As described above, in the present invention, the fiber-reinforced agent is impregnated with the acrylic resin composition by using an acrylic polymer powder having a weight average molecular weight of 50,000 or more as a constituent component. This makes it possible to produce a thin acrylic SMC having good properties and good film peelability and handleability. In addition, by molding this acrylic SMC, it is possible to produce an acrylic molded product having high productivity, good solvent resistance, heat resistance, hot water resistance, good weather resistance and high mechanical strength. The invention is very useful industrially.

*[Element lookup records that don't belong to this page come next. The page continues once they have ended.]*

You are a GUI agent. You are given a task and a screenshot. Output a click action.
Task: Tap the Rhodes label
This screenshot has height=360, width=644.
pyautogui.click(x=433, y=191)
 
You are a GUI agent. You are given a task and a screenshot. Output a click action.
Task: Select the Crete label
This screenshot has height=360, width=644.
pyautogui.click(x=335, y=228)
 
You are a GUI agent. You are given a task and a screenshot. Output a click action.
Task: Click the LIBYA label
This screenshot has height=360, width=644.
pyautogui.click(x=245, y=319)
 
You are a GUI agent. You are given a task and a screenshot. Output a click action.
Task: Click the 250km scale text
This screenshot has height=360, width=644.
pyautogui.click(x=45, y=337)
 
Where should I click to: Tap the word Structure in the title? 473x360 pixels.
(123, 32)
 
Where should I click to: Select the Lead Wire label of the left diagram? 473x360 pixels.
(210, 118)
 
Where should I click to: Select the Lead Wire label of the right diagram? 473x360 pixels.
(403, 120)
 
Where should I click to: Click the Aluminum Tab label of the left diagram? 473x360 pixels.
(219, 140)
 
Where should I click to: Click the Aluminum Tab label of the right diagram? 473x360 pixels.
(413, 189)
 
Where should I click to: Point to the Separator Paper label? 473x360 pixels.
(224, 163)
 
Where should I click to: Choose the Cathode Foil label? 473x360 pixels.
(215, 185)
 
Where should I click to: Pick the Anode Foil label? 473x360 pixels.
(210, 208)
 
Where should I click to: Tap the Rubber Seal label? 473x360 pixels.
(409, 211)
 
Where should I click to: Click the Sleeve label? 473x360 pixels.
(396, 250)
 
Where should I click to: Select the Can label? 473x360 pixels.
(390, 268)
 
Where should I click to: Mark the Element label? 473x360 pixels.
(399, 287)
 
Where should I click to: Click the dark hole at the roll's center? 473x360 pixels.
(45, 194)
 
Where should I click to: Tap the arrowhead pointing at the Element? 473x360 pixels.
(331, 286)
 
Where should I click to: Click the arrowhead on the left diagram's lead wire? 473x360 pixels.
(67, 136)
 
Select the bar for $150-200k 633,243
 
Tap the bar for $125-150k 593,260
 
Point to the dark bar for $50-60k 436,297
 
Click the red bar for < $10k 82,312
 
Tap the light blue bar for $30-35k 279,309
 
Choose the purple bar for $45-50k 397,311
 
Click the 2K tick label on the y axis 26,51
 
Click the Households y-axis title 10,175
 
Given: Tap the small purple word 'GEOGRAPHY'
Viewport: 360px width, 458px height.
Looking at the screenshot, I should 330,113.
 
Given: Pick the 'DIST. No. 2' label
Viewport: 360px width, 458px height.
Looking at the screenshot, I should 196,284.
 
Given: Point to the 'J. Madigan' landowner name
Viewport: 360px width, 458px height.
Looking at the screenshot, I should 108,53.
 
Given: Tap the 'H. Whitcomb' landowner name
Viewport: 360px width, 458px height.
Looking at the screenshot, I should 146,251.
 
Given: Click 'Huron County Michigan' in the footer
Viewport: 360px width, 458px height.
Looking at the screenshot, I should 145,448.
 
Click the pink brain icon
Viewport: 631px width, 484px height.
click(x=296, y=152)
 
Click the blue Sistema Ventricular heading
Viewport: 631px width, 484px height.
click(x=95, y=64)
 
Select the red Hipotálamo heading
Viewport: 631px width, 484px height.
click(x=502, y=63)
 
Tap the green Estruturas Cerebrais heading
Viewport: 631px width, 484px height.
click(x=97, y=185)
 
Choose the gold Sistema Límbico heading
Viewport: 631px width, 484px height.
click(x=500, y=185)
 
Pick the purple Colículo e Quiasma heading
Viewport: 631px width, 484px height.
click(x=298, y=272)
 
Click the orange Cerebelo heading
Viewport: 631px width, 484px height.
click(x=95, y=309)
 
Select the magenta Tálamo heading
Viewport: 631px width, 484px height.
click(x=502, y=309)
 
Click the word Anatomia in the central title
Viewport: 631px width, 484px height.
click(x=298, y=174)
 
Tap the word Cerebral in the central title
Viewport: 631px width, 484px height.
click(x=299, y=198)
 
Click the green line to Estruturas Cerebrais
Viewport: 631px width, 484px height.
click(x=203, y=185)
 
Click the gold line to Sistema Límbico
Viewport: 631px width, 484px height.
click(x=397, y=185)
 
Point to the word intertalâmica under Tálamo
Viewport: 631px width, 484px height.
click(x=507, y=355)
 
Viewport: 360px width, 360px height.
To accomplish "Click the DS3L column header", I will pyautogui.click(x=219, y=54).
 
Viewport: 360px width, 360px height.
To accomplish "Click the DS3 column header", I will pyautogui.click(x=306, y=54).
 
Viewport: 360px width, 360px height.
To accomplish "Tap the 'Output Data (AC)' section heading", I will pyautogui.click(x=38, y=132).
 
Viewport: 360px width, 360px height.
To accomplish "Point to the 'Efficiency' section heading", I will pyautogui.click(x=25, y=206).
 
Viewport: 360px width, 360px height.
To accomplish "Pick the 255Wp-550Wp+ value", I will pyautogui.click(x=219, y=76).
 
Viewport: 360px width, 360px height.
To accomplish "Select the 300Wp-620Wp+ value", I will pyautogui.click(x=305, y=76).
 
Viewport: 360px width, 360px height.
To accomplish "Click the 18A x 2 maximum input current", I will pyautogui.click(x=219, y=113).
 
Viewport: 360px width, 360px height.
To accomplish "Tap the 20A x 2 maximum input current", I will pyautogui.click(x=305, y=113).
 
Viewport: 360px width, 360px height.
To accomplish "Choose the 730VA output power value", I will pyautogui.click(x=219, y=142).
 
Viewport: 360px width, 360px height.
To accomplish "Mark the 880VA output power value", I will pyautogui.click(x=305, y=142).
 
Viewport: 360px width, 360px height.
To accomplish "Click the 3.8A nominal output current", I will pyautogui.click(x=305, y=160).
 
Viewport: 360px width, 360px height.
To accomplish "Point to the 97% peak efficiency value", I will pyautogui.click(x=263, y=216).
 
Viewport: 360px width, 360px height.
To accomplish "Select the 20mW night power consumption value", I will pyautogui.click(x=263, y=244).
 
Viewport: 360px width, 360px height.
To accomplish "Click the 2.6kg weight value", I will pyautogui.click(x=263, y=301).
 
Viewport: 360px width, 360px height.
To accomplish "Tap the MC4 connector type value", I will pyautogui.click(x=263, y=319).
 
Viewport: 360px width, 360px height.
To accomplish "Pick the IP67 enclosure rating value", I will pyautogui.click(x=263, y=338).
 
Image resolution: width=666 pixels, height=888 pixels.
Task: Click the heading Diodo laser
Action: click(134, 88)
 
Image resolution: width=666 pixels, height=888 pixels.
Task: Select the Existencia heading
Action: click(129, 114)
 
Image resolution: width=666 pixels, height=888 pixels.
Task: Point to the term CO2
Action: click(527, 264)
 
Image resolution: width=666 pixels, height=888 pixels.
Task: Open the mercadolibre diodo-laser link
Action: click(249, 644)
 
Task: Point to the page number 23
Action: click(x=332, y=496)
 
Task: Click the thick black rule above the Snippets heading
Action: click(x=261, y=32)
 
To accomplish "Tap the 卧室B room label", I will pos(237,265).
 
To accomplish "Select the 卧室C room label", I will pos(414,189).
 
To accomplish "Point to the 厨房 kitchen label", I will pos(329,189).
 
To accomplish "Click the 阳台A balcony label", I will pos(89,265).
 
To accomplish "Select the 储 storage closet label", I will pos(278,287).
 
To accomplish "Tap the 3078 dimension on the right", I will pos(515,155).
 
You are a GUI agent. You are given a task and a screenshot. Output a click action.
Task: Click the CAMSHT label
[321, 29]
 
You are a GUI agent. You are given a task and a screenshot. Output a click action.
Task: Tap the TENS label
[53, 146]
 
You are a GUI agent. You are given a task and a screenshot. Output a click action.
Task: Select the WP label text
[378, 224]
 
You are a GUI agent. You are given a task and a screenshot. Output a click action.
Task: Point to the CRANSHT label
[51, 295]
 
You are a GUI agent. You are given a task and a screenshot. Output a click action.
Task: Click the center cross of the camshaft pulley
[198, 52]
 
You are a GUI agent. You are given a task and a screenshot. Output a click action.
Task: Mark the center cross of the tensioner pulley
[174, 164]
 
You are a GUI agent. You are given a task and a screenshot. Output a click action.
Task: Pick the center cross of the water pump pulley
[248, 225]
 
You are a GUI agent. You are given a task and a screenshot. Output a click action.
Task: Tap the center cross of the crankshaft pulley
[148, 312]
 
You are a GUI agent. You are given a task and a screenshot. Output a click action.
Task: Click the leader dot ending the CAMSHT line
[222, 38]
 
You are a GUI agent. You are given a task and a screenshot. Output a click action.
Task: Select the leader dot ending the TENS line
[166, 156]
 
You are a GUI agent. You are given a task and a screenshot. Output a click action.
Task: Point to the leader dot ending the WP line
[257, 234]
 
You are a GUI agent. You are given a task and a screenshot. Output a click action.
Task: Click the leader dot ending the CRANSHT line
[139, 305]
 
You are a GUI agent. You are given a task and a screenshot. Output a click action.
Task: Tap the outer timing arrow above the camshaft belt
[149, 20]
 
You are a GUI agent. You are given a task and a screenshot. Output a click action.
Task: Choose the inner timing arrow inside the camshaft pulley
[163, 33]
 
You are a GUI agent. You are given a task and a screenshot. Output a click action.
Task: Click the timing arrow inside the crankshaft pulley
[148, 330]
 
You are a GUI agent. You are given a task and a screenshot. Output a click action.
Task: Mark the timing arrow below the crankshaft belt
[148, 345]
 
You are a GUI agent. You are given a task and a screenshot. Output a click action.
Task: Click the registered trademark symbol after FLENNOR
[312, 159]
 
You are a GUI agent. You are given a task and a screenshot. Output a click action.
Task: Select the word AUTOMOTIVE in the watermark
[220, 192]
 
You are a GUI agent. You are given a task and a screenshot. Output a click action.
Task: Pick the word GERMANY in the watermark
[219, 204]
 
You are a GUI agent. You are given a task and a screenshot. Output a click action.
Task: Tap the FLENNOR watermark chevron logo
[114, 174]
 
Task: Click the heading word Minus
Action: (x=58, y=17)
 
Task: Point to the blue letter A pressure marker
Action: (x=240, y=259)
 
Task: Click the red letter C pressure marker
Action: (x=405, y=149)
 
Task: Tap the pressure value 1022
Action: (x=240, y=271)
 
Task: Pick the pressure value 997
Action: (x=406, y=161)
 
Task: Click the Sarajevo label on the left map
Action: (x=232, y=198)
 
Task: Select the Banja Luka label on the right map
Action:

 ────────────────────────────────────────────────── ─── Continuing from the front page (72) Inventor Akimasa Yanase 4-1, Ushikawa-dori, Toyohashi-shi, Aichi Prefecture F-term (reference) 4F072 AA02 AA05 AA07 AA08 AB04 AB05 AB06 AB07 AB09 AB10 AD09 AE02 AE23 AF02 AF03 AF04 AF06 AF13 AF23 AF26 AG03 AH02 AH05 AH23 AK05 AL01 4F100 AA01A AA01B AA01H AA19H AH02H AH08H AK25A AK25B AK25H AL05A AL05B BA02 BA03 BA03 CA01 BA03 BA01 BA23 BA01 BA23 EJ822 GB08 JA07A JA07B JB07 JJ03 JK01 JL02 JL05 JL09 JL14 YY00A YY00B 4J002 BB03Y BB12Y BE02Y BG00Y BG00Z BG02Z BG04W BG04X BG05W BG05X CC00Y CF00Y CF00E DJ0GE077 CL047 DE0 0

Claims (4)

[Claims] 1. An acrylic resin comprising an acrylic monomer or acrylic syrup (A), an inorganic filler (B), and an acrylic polymer powder (C) having a weight average molecular weight of 50,000 or more. An acrylic sheet molding compound comprising an acrylic compound comprising a resin composition (X) and a fiber reinforcing agent (Y) sandwiched between two release films and having a thickness of 6 mm or less. 2. The acrylic sheet molding compound according to claim 1, further comprising an inorganic filler-containing resin particle (D) as a component of the acrylic resin composition (X). . 3. An acrylic resin molded product, wherein the acrylic sheet molding compound according to claim 1 is cured by heating and pressing. 4. A method for producing an acrylic resin molded product, wherein the acrylic sheet molding compound according to claim 1 or 2 is singly or plurally laminated and then heated and press-cured.